* Reading text:
■ ■ ■ ■ ■ ■ ■

They are the Future of Humanity

Monday, December 19, 2011

The Third Power


To harmonize the whole is the task of art.
(Kandinsky: Concerning the Spiritual in Art: 3)

Western consciousness is often described as the result of two main influences, called the Hebraic and the Hellenic, the Hebrews and the Greeks.  The religious or Hebraic consciousness is based on faith and a certain kind of hearing.   The Greek consciousness is based on “rational” knowing or "reason" which is a certain kind of seeing.  It is the basis of science. 
Religion and science, faith and reason, are often portrayed as opposing powers battling over the territory of the mind, and individuals usually choose one over the other.  But that is only because usual history leaves out the middle third which is art and imagination.  Now by middle third I mean a connecting link, if a linear sequence in time, or a mediating power if a hierarchy, a translator, if one thing must be translated into another.  Religion, science, and art are the co-ordinated vision of human learning and education.  But learning is of knowledge, whether religious, scientific or artistic, and knowledge is structures of metaphor, and their internal form and workings are correlated with what is outside them to produce the symbol, which comes from the Greek sýmbolon, meaning ‘to throw together.”  It is in that sense of unifying symbol that Kandinsky speaks above about art. 
In human consciousness we usually say that the symbolic modes of thought, the thought of poets, develop between the sensory and the conceptual and mediate them within the mind.  In the evolution of "western" culture a similar mediating relation, or way of organizing knowledge, holds between the Hebraic and Hellenic, between faith and reason.  For me this third powerful influence on western consciousness is Egypt.  Here begins our poetic and philosophical, especially cosmological, tradition.  Egypt was where symbolic thought first flourished.
The ancient Hermetic teachings were laid down by the eponymous figure of the Egyptian Hermes Trismegistus.  He is also called Thoth, Idris, Hermes of Greek mythology, Mercury, and Balinus.  Baha'ullah says Hermes has many names, depending upon which culture we are talking about.  Baha'ullah also writes of Hermes Trismegistus  in the Tablet of Wisdom, calling Him "the Father of Philosophy."   The hermetic teachings remain, despite their antiquity, the best imaginative cosmology out there.  The Hermetic tradition was a powerful stream of thought into the modern age when it was banished to the underground.  Well known “modern” students include Newton and Hegel—scientists and philosophers by day, but alchemists and occultists by night.  The name Trimegistus means “thrice-great” because he purportedly mastered the three kinds of knowledge—spiritual, mental, material.  The essence of His teachings was set out in the Emerald (Chrysolite?) Tablet.  Its most often misquoted principle is: As above, so below.  It is misquoted because it is actually As Below, so Above.  This is the structure of the cosmos.

■ ■ ■ ■ ■ ■ ■

* Request: Condense the paragraph of the essay on faith, reason and art that begins "In human consciousness we usually say" into a short bulleted list of its main points. The material that comes next has no connection to the essay.

* Material provided:
■ ■ ■ ■ ■ ■ ■

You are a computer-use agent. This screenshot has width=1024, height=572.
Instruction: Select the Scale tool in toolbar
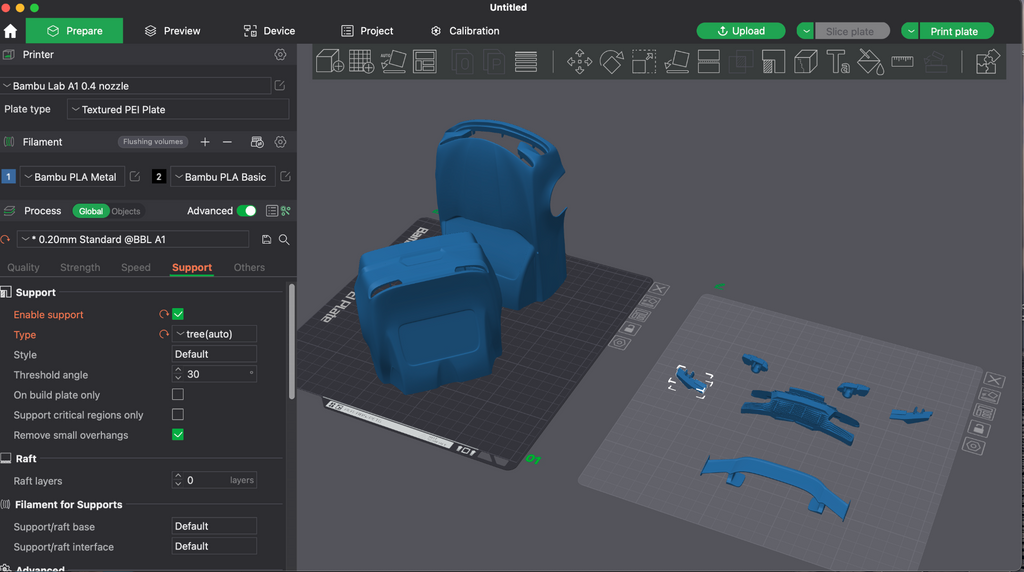click(644, 62)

■ ■ ■ ■ ■ ■ ■

* Result below:
- Symbolic thought, the thought of poets, develops between the sensory and the conceptual and mediates them in the mind.
- A similar mediating relation holds in Western culture between the Hebraic and the Hellenic, faith and reason.
- The writer names Egypt as this third influence on Western consciousness.
- Western poetic and philosophical tradition, especially cosmology, begins there.
- Symbolic thought first flourished in Egypt.